• Instructions to follow
Return the full set of entries exactly. Omit none.

Stored entries

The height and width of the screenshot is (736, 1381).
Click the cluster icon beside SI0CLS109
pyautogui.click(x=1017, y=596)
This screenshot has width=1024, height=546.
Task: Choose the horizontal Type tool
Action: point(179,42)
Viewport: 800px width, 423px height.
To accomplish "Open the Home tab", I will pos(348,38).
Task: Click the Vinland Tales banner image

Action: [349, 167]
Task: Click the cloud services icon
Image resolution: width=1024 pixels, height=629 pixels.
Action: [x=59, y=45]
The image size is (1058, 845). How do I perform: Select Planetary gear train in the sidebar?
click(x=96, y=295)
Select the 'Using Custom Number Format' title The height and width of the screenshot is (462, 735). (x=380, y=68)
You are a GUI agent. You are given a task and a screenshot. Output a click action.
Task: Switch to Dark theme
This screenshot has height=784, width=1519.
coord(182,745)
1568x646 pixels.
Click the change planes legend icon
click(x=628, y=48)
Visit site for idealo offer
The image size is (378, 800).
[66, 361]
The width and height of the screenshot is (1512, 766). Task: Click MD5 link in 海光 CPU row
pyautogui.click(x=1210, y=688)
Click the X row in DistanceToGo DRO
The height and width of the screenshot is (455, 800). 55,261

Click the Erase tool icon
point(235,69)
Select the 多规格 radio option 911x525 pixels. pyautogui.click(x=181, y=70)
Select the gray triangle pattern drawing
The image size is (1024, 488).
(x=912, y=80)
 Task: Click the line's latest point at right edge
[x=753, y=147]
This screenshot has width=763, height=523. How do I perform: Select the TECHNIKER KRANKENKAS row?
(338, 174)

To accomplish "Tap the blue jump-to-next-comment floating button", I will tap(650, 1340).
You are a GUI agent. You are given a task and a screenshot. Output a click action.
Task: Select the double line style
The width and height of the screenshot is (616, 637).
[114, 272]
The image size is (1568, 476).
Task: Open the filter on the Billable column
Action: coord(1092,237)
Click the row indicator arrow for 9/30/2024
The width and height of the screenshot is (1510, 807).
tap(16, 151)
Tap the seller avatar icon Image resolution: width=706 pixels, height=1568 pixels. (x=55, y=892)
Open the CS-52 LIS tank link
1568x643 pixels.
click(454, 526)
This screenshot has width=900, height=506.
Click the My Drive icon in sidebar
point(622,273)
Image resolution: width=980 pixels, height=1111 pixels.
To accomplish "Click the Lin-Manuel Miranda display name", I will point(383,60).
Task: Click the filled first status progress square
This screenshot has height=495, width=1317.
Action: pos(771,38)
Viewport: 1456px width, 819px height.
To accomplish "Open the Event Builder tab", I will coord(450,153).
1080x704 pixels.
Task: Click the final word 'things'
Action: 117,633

• Finished task
The height and width of the screenshot is (736, 1381).
Click the cluster icon beside SI0CLS109
pyautogui.click(x=1017, y=596)
This screenshot has width=1024, height=546.
Task: Choose the horizontal Type tool
Action: point(179,42)
Viewport: 800px width, 423px height.
To accomplish "Open the Home tab", I will pos(348,38).
Task: Click the Vinland Tales banner image

Action: [349, 167]
Task: Click the cloud services icon
Image resolution: width=1024 pixels, height=629 pixels.
Action: [x=59, y=45]
The image size is (1058, 845). How do I perform: Select Planetary gear train in the sidebar?
click(x=96, y=295)
Select the 'Using Custom Number Format' title The height and width of the screenshot is (462, 735). (x=380, y=68)
You are a GUI agent. You are given a task and a screenshot. Output a click action.
Task: Switch to Dark theme
This screenshot has height=784, width=1519.
coord(182,745)
1568x646 pixels.
Click the change planes legend icon
click(x=628, y=48)
Visit site for idealo offer
The image size is (378, 800).
[66, 361]
The width and height of the screenshot is (1512, 766). Task: Click MD5 link in 海光 CPU row
pyautogui.click(x=1210, y=688)
Click the X row in DistanceToGo DRO
The height and width of the screenshot is (455, 800). 55,261

Click the Erase tool icon
point(235,69)
Select the 多规格 radio option 911x525 pixels. pyautogui.click(x=181, y=70)
Select the gray triangle pattern drawing
The image size is (1024, 488).
(x=912, y=80)
 Task: Click the line's latest point at right edge
[x=753, y=147]
This screenshot has width=763, height=523. How do I perform: Select the TECHNIKER KRANKENKAS row?
(338, 174)

To accomplish "Tap the blue jump-to-next-comment floating button", I will tap(650, 1340).
You are a GUI agent. You are given a task and a screenshot. Output a click action.
Task: Select the double line style
The width and height of the screenshot is (616, 637).
[114, 272]
The image size is (1568, 476).
Task: Open the filter on the Billable column
Action: coord(1092,237)
Click the row indicator arrow for 9/30/2024
The width and height of the screenshot is (1510, 807).
tap(16, 151)
Tap the seller avatar icon Image resolution: width=706 pixels, height=1568 pixels. (x=55, y=892)
Open the CS-52 LIS tank link
1568x643 pixels.
click(454, 526)
This screenshot has width=900, height=506.
Click the My Drive icon in sidebar
point(622,273)
Image resolution: width=980 pixels, height=1111 pixels.
To accomplish "Click the Lin-Manuel Miranda display name", I will point(383,60).
Task: Click the filled first status progress square
This screenshot has height=495, width=1317.
Action: pos(771,38)
Viewport: 1456px width, 819px height.
To accomplish "Open the Event Builder tab", I will coord(450,153).
1080x704 pixels.
Task: Click the final word 'things'
Action: 117,633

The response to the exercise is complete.